* _Saved data entries_
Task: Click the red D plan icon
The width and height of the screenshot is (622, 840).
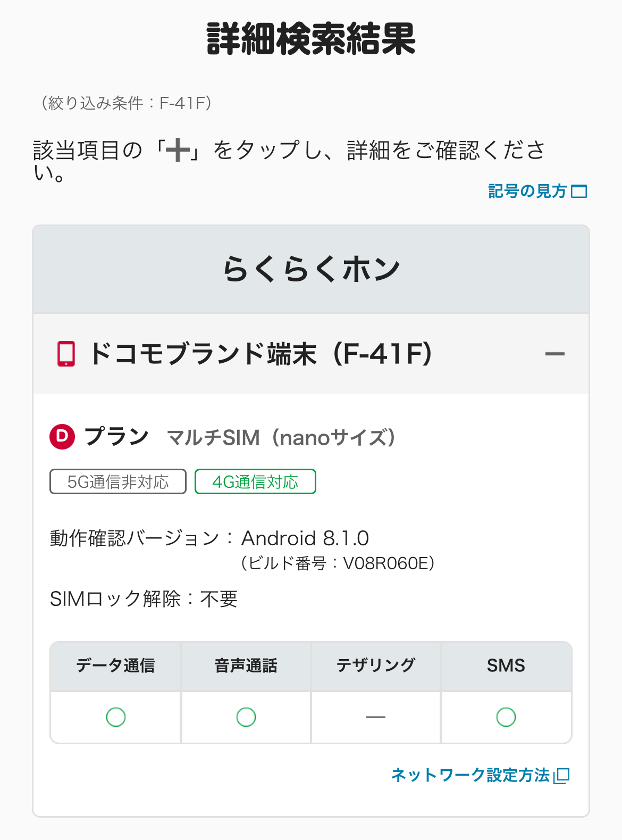Action: [x=62, y=437]
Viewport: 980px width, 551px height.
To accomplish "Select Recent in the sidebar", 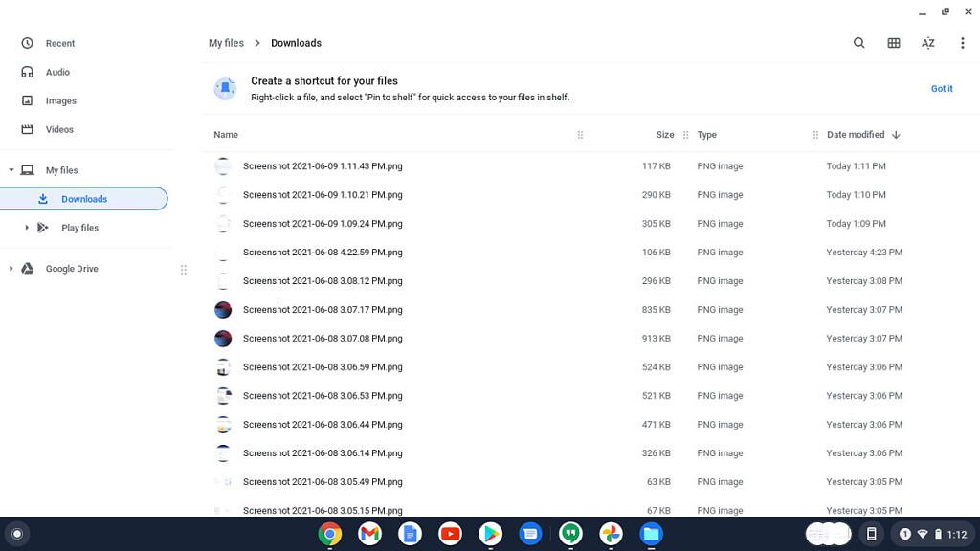I will (59, 43).
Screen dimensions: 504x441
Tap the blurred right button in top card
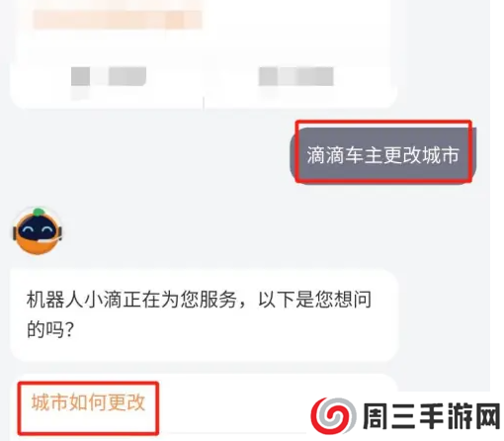click(296, 76)
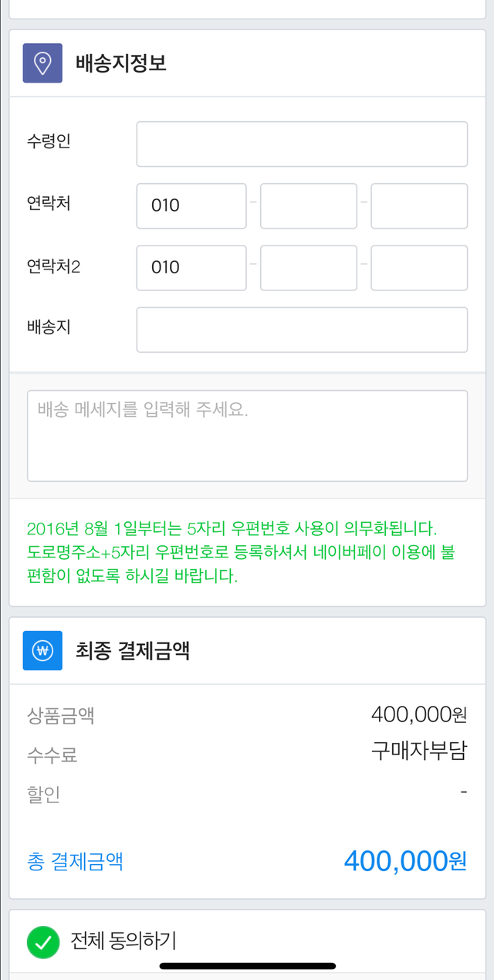Click the middle number field of 연락처
The image size is (494, 980).
tap(309, 205)
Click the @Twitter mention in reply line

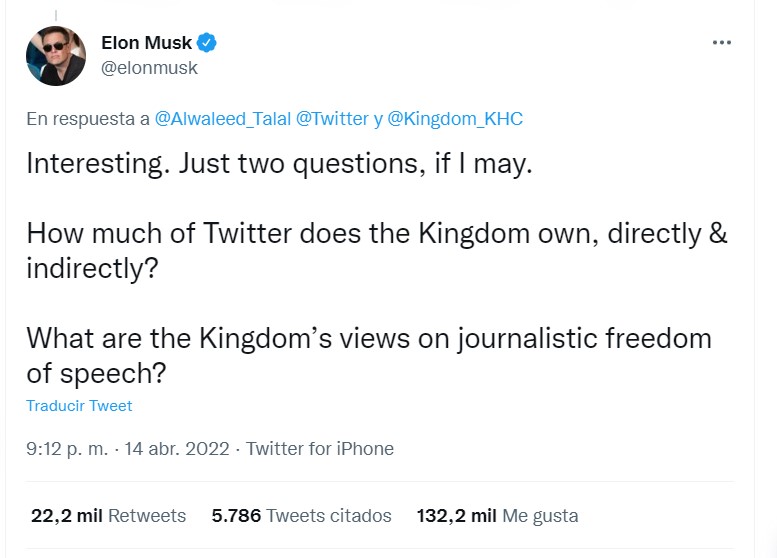tap(332, 119)
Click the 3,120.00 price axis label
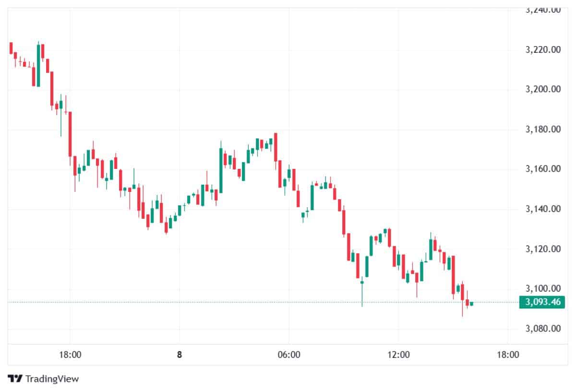Image resolution: width=576 pixels, height=392 pixels. tap(542, 249)
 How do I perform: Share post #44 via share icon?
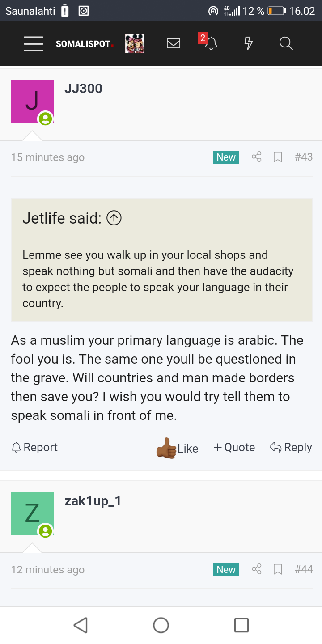(257, 569)
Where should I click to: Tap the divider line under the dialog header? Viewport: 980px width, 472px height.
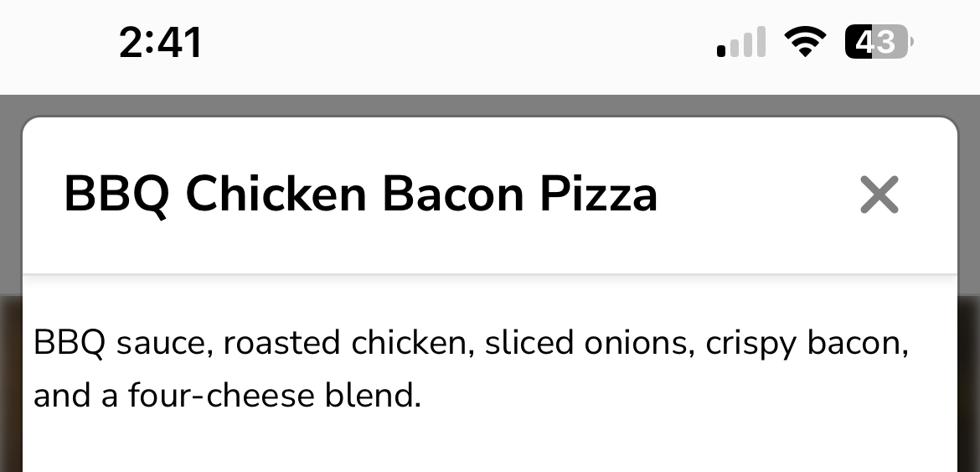point(490,274)
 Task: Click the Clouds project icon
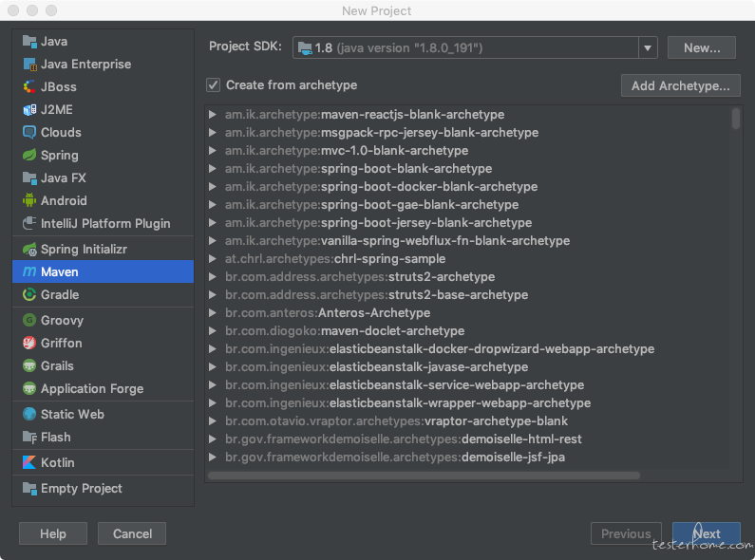click(29, 132)
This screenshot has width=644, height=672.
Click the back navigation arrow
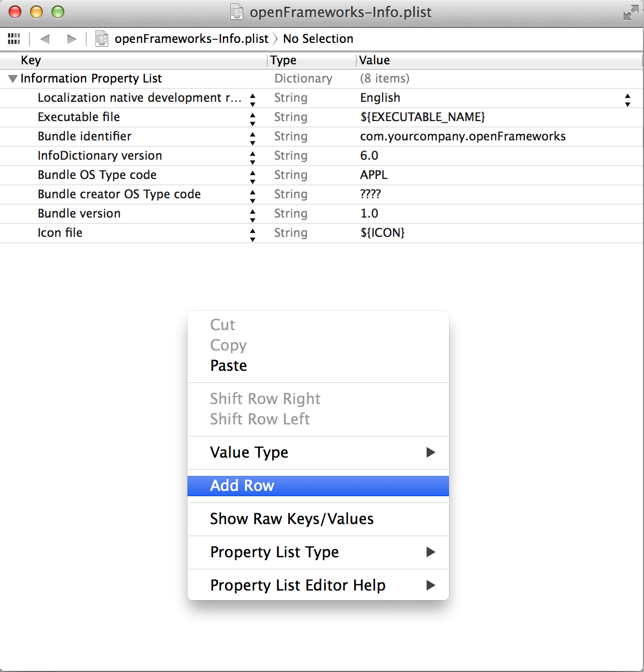45,39
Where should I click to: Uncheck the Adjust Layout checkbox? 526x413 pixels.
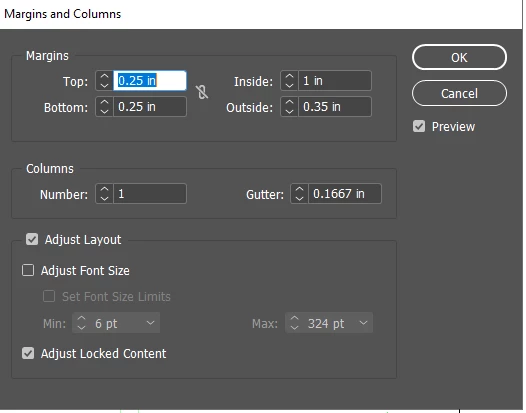pos(32,240)
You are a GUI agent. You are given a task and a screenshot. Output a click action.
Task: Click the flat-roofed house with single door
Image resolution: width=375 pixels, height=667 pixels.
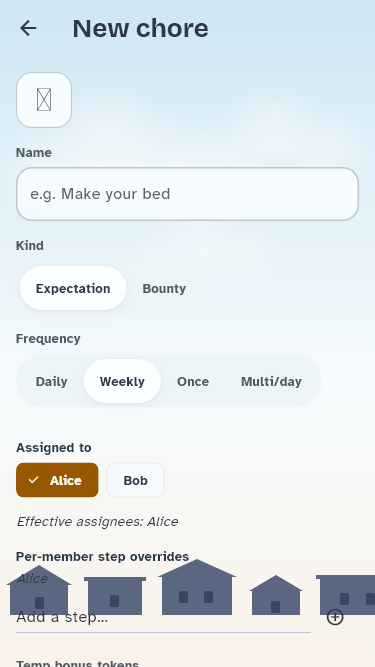point(115,596)
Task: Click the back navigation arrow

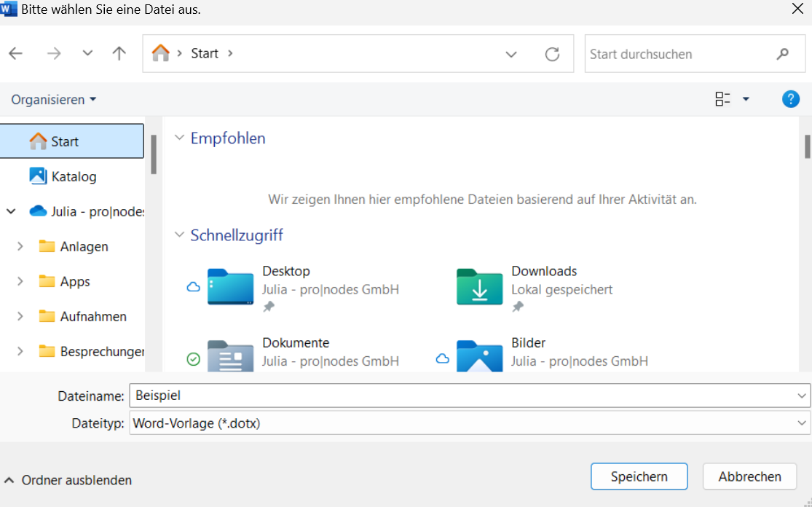Action: pos(15,53)
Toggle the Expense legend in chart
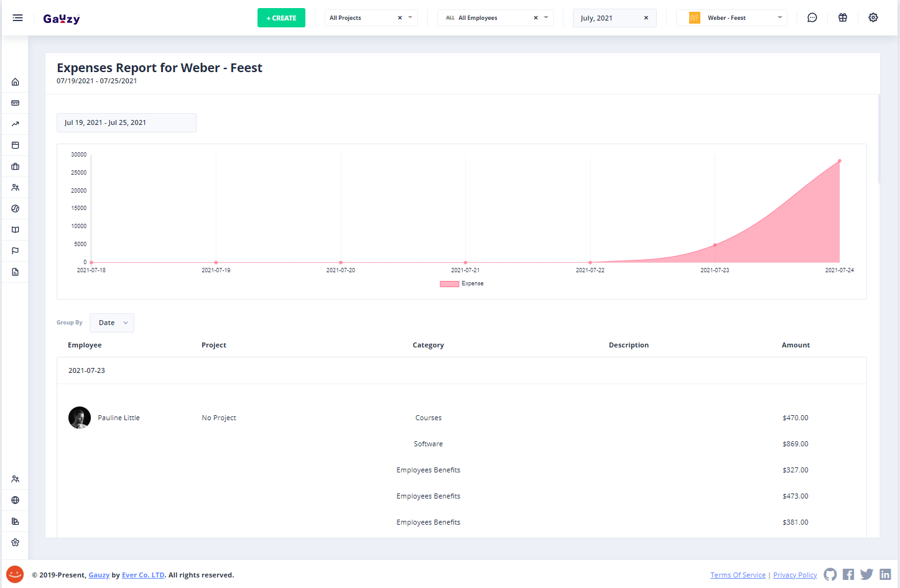The height and width of the screenshot is (588, 900). click(462, 283)
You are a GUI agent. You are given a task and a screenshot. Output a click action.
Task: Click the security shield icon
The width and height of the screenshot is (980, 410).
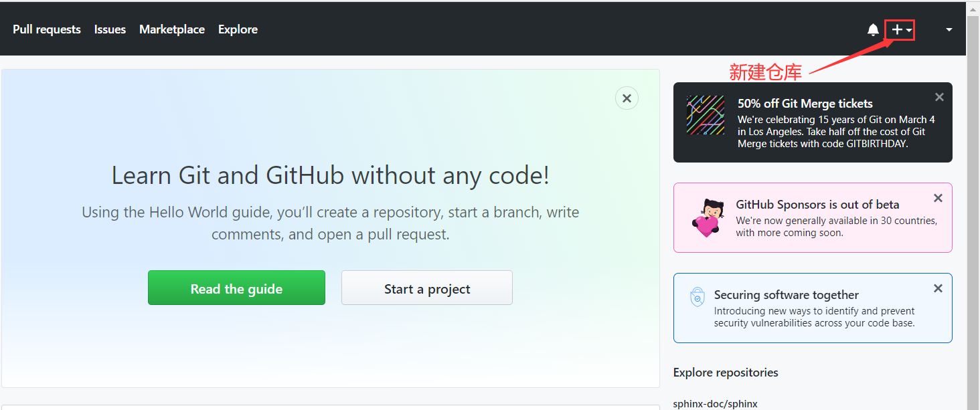pos(698,297)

* _THE PROBLEM_
Only the lines from the one holding "Task: Click the back navigation arrow" through the end of the data are to be printed, exactly as they stand and with no pictures.

* _RESPONSE TO THIS EXERCISE_
Task: Click the back navigation arrow

Action: pos(15,53)
Toggle the Expense legend in chart
The height and width of the screenshot is (588, 900). click(462, 283)
You are a GUI agent. You are given a task and a screenshot. Output a click action.
Task: Click the security shield icon
The width and height of the screenshot is (980, 410).
pos(698,297)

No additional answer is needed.